Déployant la force de son bras,
il disperse les superbes.
Il renverse les puissants de leurs trônes,
il élève les humbles.
Il comble de biens les affamés,
renvoie les riches les mains vides.
Il relève Israël, son serviteur,
il se souvient de son amour,
de la promesse faite à nos pères,
en faveur d'Abraham et de sa race à jamais» (Lc 1, 46-55).
36.
Quand Elisabeth salua sa jeune parente qui arrivait de Nazareth, Marie lui
répondit par le Magnificat. En saluant Marie, Elisabeth avait commencé par
l'appeler «bénie», à cause du «fruit de son sein», puis «bienheureuse» en
raison de sa foi (cf. Lc 1, 42. 45). Ces deux bénédictions se référaient
directement au moment de l'Annonciation. Or, à la Visitation, lorsque la
salutation d'Elisabeth rend témoignage à ce moment primordial, la foi de Marie
devient encore plus consciente et trouve une nouvelle expression. Ce qui, lors
de l'Annonciation, restait caché dans les profondeurs de l'«obéissance de la
foi», se libère maintenant, dirait-on, comme une flamme claire, vivifiante, de
l'esprit. Les expressions utilisées par Marie au seuil de la maison d'Elisabeth
constituent une profession de foi inspirée, dans laquelle la réponse
à la parole de la Révélation s'exprime par l'élévation spirituelle et
poétique de tout son être vers Dieu. Dans ces expressions sublimes, qui sont à
la fois très simples et pleinement inspirées par les textes sacrés du peuple
d'Israël , transparaît l'expérience personnelle de Marie, l'extase
de son cœur. En elles resplendit un rayon du mystère de Dieu, la gloire de sa
sainteté ineffable, l'éternel amour qui, comme un don irrévocable, entre
dans l ' histoire de l'homme.
Marie est la
première à participer à cette nouvelle révélation de Dieu et, en elle, à ce
nouveau don que Dieu fait de lui-même. C'est pourquoi elle proclame: «Il a fait
pour moi des merveilles; Saint est son nom». Ses paroles reflètent la joie de
l'esprit, difficile à exprimer: «Exulte mon esprit en Dieu, mon Sauveur». Car
«la profonde vérité ... sur Dieu et sur le salut de l'homme resplendit pour
nous dans le Christ, qui est à la fois le médiateur et la plénitude de toute la
Révélation» . Dans l'exultation de son cœur, Marie proclame qu'elle
s'est trouvée au centre même de cette plénitude du Christ. En elle s'est
accomplie, elle en a bien conscience, la promesse faite à nos pères, et avant
tout «en faveur d'Abraham et de sa race, à jamais»; et donc vers elle, comme
Mère du Christ, s'oriente toute l'économie du salut, dans laquelle,
«d'âge en âge», se manifeste le Dieu de l'Alliance, celui qui «se souvient de
son amour».
37.
L'Eglise, qui depuis le commencement règle son cheminement terrestre sur celui
de la Mère de Dieu, répète constamment à sa suite les paroles du Magnificat.

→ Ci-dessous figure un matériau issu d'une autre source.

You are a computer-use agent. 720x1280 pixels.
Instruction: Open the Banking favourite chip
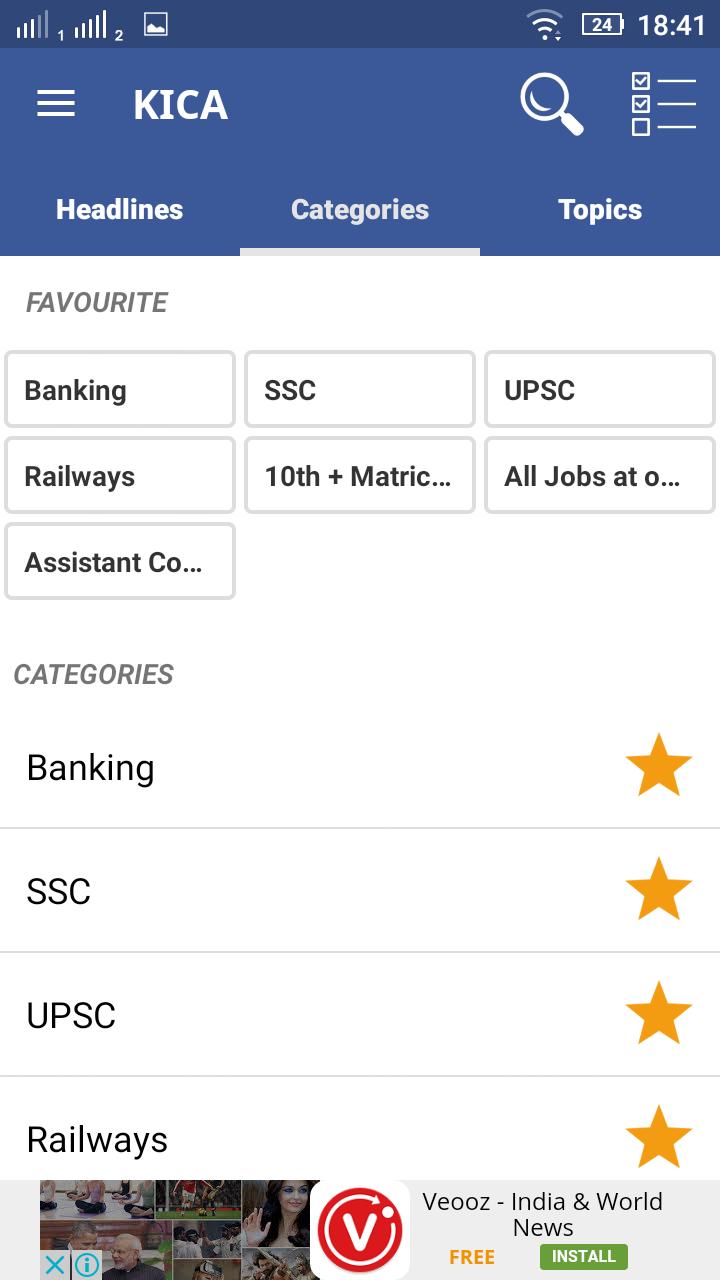tap(120, 390)
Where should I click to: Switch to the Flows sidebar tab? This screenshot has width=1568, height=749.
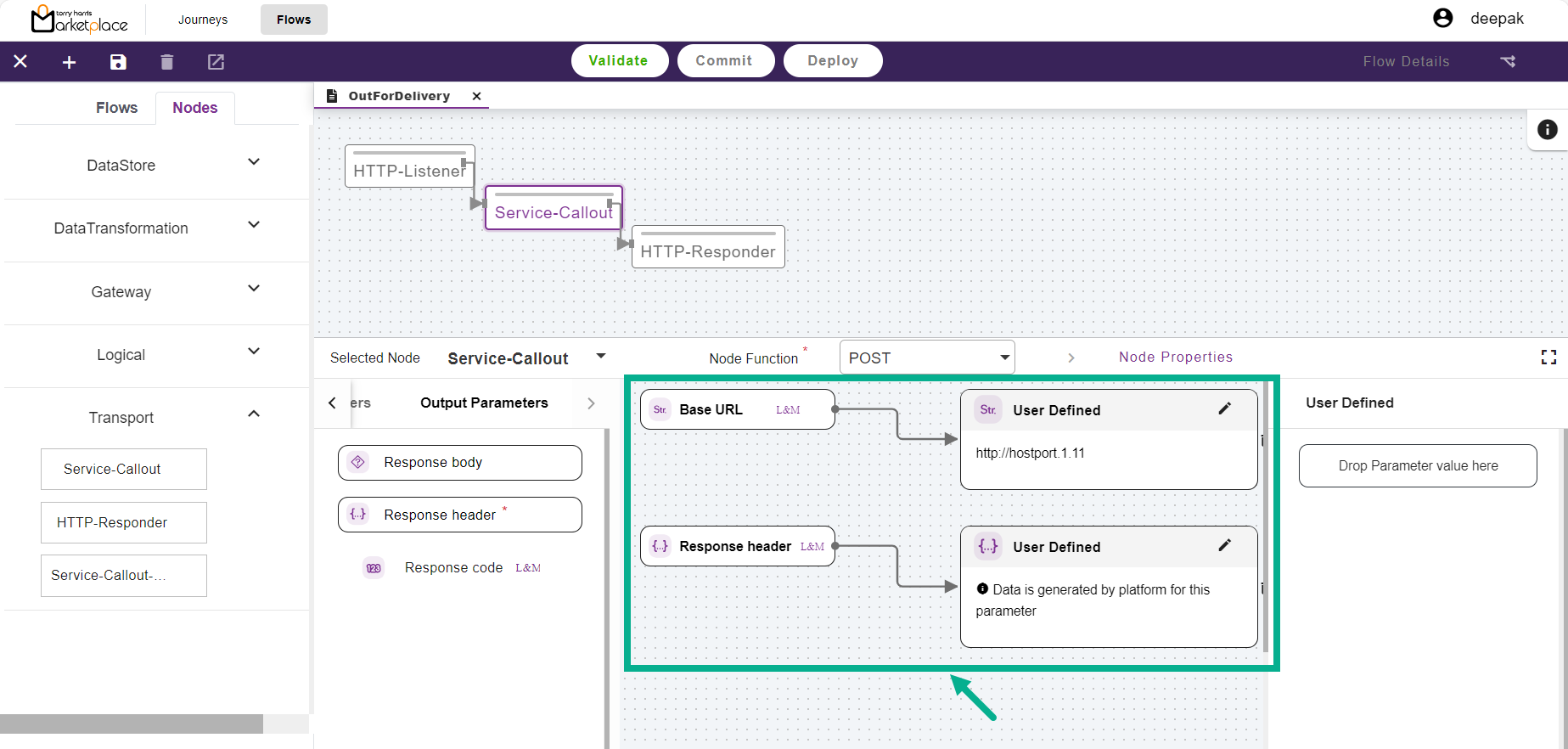pyautogui.click(x=116, y=108)
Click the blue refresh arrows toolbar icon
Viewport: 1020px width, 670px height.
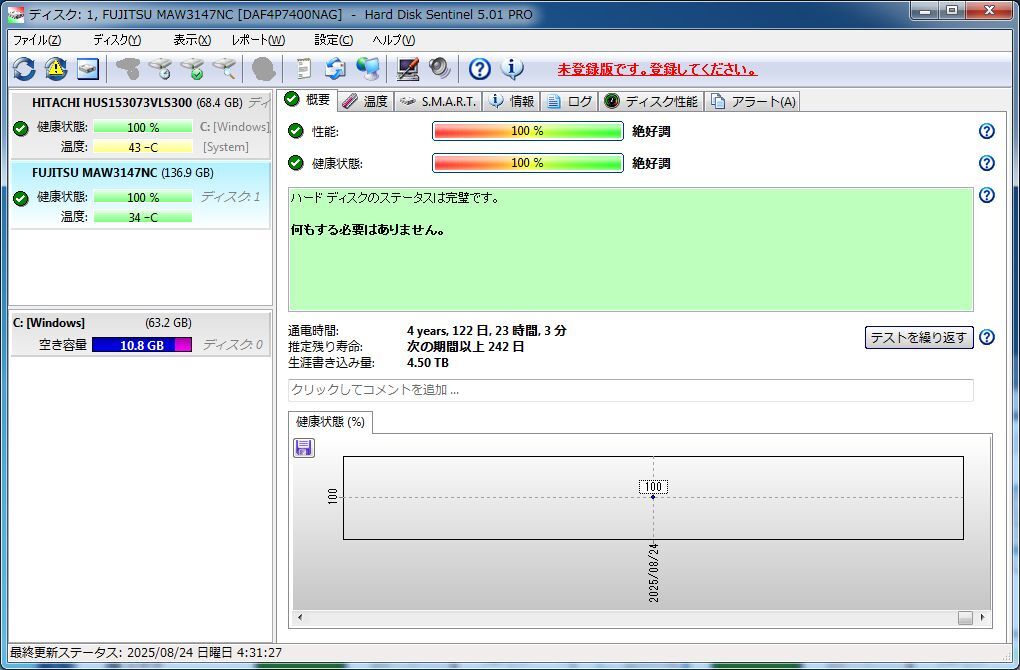[x=24, y=69]
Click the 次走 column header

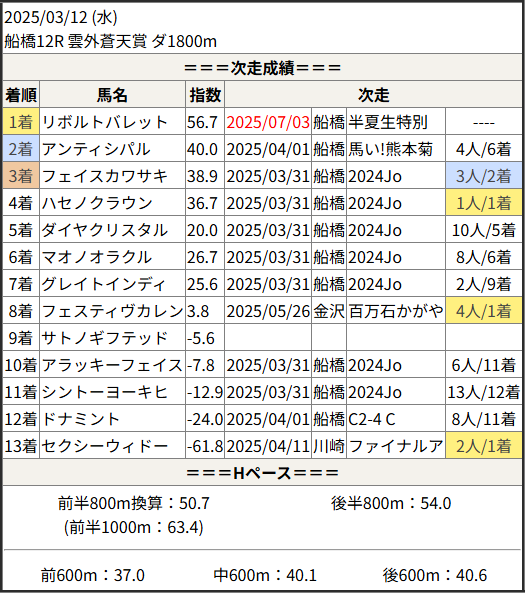point(373,95)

Au plus profond de la foi de la Vierge à l'Annonciation et à la Visitation,
elle puise la vérité sur le Dieu de l'Alliance, sur le Dieu qui est
tout-puissant et fait «des merveilles» pour l'homme: «Saint est son nom». Dans
le Magnificat, elle voit écrasé jusqu'à la racine le péché situé au
début de l'histoire terrestre de l'homme et de la femme, le péché d'incrédulité
et du «peu de foi» envers Dieu. Contre le «soupçon» que le «père du mensonge» a
fait naître dans le cœur d'Eve, la première femme, Marie, que la tradition a
l'habitude d'appeler la «nouvelle Eve» , la vraie «mère des vivants»
, proclame avec force la vérité non voilée sur Dieu, le Dieu
saint et tout-puissant qui, depuis le commencement, est la source de tout
don, celui qui «a fait des merveilles». En créant, Dieu donne l'existence à
toute la réalité. En créant l'homme, il lui donne la dignité de l'image et de
la ressemblance avec lui d'une façon singulière par rapport à toutes les
créatures terrestres. Et loin de s'arrêter dans sa volonté de libéralité,
malgré le péché de l'homme, Dieu se donne en son Fils: il «a tant aimé
le monde qu'il a donné son Fils unique» (Jn 3, 16). Marie est le premier témoin
de cette merveilleuse vérité, qui se réalisera pleinement par les actions et
l'enseignement (cf. Ac 1, 1) de son Fils, et définitivement par sa Croix et sa
Résurrection.
L'Eglise, qui,
malgré «les tentations et les tribulations», ne cesse de répéter avec Marie les
paroles du Magnificat, «est soutenue» par la puissance de la vérité sur
Dieu, proclamée alors avec une simplicité si extraordinaire, et, en même temps,
par cette vérité sur Dieu, elle désire éclairer les chemins ardus
et parfois entrecroisés de l'existence terrestre des hommes. La marche de
l'Eglise, en cette fin du second millénaire du christianisme, implique donc un
effort renouvelé de fidélité à sa mission. A la suite de celui qui a dit de
lui-même: «[Dieu] m'a envoyé porter la bonne nouvelle aux pauvres» (cf.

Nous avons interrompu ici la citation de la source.